La riflessione sulla parola di Dio

La riflessione sulla parola di dio

Dal Vangelo secondo Marco 1 , 29 – 39

Don Carmine Ventrone

Il sabato di Gesù non termina con la predicazione nella sinagoga e la liberazione di un uomo da uno spirito impuro ma «uscito dalla sinagoga, andò subito nella casa di Simone e Andrea, in compagnia di Giacomo e di Giovanni». Dalla prima chiamata, lungo il lago di Galilea, lo seguono anche in questa giornata appena iniziata. Quanta umanità è presente in Gesù, vive la presenza dei quattro non come una minaccia ma una risorsa da coltivare. I primi chiamati iniziano a tessere con Gesù un rapporto di grande amicizia sentendosi accolti e considerati. La loro presenza diventa confidenziale fino al punto da entrare nella casa di Simone e Andrea. Una casa di pescatori, di lavoratori, di chi deve sudare ogni giorno per un pezzo di pane. Del resto, lo stesso Gesù ha preferito nascere nella povertà e in una famiglia umile piuttosto che nella ricchezza e nelle comodità. Da una casa di preghiera (sinagoga) ad una casa di amicizia (la casa di Pietro), dal dialogo con Dio al dialogo con l’uomo. Riesce ad entrare in modo perfetto nella duplice dimensione: Vero Dio e vero uomo, come ci ricorda il Catechismo della Chiesa Cattolica “l’evento unico e del tutto singolare dell’incarnazione del Figlio di Dio non significa che Gesù Cristo sia in parte Dio e in parte uomo, né che sia il risultato di una confusa mescolanza di divino e di umano. Egli si è fatto veramente uomo rimanendo veramente Dio. Gesù Cristo è vero Dio e vero uomo (n.464).

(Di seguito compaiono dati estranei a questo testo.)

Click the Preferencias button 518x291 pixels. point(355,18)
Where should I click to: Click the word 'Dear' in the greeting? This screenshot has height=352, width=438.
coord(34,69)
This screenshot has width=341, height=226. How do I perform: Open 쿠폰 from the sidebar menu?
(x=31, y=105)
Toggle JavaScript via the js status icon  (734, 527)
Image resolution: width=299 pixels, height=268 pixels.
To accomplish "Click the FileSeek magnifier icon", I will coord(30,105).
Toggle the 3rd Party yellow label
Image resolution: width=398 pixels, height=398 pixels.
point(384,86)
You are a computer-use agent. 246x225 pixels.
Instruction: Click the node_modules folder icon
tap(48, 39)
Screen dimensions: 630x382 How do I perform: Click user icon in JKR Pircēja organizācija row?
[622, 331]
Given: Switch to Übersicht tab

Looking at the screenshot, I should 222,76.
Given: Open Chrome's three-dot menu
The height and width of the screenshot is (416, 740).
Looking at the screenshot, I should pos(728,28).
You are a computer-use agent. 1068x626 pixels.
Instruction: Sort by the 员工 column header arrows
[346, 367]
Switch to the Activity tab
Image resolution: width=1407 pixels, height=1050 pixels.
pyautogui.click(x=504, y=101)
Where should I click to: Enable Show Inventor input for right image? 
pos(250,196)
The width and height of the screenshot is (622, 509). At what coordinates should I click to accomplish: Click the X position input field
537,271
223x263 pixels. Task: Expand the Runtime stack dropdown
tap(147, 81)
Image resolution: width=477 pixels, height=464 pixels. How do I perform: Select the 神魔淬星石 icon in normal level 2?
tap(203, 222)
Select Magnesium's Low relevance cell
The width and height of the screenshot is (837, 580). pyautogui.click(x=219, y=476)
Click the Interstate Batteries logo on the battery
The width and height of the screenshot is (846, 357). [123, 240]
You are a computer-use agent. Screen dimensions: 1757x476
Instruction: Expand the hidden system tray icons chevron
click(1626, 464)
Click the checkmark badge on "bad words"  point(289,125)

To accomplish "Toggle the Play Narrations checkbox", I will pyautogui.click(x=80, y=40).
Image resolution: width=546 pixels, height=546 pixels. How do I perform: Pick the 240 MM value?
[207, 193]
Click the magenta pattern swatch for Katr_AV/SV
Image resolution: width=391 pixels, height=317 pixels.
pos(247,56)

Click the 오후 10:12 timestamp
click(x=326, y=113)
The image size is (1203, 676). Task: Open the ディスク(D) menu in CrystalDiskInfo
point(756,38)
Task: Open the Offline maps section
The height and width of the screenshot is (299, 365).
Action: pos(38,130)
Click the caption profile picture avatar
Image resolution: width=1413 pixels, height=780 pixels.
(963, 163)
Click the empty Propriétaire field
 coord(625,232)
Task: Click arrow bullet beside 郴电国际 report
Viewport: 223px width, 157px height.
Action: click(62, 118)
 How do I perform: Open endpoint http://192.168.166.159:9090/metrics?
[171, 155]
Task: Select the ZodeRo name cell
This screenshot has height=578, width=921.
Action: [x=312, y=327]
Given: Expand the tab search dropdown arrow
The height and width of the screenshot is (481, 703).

Sembra che il sabato festivo si concluderà con il pranzo tra amici ma ecco che «La suocera di Simone era a letto con la febbre e subito gli parlarono di lei». C’è ancora lavoro per Gesù. Non c’è tregua, né riposo ma solo altra richiesta e altra attenzione. Pietro ha appena assistito, nella sinagoga, al potere di Gesù e, in modo così solerte, subito gli fa sapere che in casa la suocera è allettata. Forme diverse di impedimento ma in comune hanno Gesù che può liberare l’umanità sia da una “malattia” spirituale che da una malattia fisica. La differenza con la guarigione della sinagoga è che qui non c’è nessun dialogo, nessuna domanda o provocazione ma semplicemente «Egli si avvicinò e la fece alzare prendendola per mano; la febbre la lasciò ed ella li serviva». Quanta tenerezza da parte di Gesù, la prende per mano quasi a rassicurare quella donna, a far sentire che lui è li, che lei non è sola e abbandonata al suo destino. Come un papà o una mamma, si fa carico di quella sofferenza, sente il dolore e si china su quella donna, sull’umanità tutta, per far sentire il tocco della sua mano. La guarigione è immediata, sarà la febbre a lasciare la donna e non Gesù, quel tocco è permanente, eterno per lei ma anche per tutti noi. E la suocera di Pietro, nell’accogliere Gesù, pone la sua vita a servizio del Maestro. Nella sua semplicità la donna offre il suo quotidiano e nel silenzio delle sue azioni verrà ricordata per sempre.

Termina il riposo del sabato ma non la missione di Gesù «gli portavano tutti i malati e gli indemoniati. Tutta la città era riunita davanti alla porta. Guarì molti che erano affetti da varie malattie e scacciò molti demòni; ma non permetteva ai demòni di parlare, perché lo conoscevano». Una grande folla cerca di Gesù e lui non si sottrae ma si lascia avvicinare, divorare dalle tante e continue richieste. L’evangelista Marco ci trasmette questa particolare predilezione di Gesù per i malati, gli indemoniati e i poveri. Non è più la sinagoga a raccogliere e riunire tutti ma è Gesù. Lui diventa il punto focale del cammino del popolo che cerca Dio; infatti, sono gli stessi discepoli a dire a Gesù «Tutti ti cercano!».

Carissimi fratelli e sorelle possiamo essere anche noi parte di quel “tutti” che cercano Lui perché abbiamo sperimentato il tocco della sua mano nella nostra vita ed essere tra i “guariti” dalla sua misericordia.